25 total views
Benford’s law applies to some data in the blockchain industry, such as the number of blockchain companies, the number of patents, and company financial data.
Original title: “Oke Cloud Chain Research Institute: The U.S. election is settled. Has Biden’s ballot been faked? 》
Written by: Ouke Yunlian Research Institute
The U.S. election has been reversed several times and the dust has finally settled. Biden currently defeats Trump, who has 232 votes by 290 votes, and will become the next US president. However, rumors of Biden’s election fraud are also rampant.

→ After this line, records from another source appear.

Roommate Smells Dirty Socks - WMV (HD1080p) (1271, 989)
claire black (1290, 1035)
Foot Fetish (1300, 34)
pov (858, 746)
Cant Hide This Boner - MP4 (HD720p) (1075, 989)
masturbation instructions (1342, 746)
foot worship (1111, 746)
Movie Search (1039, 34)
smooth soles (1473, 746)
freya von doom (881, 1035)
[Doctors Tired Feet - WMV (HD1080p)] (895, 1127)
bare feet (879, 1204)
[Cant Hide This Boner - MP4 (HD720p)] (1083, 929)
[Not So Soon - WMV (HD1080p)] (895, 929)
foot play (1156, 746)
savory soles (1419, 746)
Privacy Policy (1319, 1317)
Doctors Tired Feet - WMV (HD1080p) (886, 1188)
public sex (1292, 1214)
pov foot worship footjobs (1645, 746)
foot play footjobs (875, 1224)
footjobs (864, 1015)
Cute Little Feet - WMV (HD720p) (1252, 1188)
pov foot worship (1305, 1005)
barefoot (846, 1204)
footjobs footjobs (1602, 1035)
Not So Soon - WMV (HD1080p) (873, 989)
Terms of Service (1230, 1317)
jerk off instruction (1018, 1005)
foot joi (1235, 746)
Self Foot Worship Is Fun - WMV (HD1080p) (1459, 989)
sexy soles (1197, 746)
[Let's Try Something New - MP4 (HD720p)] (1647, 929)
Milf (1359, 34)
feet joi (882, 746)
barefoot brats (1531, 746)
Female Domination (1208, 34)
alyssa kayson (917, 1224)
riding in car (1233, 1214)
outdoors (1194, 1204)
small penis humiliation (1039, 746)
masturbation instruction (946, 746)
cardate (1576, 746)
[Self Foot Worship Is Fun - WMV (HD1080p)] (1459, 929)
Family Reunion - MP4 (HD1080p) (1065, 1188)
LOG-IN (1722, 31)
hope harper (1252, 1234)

Initially, the question of Biden’s vote fraud was based on Benford’s law, and later news of repeated counting of votes came out. Benford’s law is a law applicable to many data in the universe. Although it cannot be used as direct evidence, it is often used to detect data fraud. This article introduces Benford’s law and applies it to the blockchain industry to find data indicators that satisfy Benford’s law and examine the rationality of the data on the chain from the perspective of Benford’s law.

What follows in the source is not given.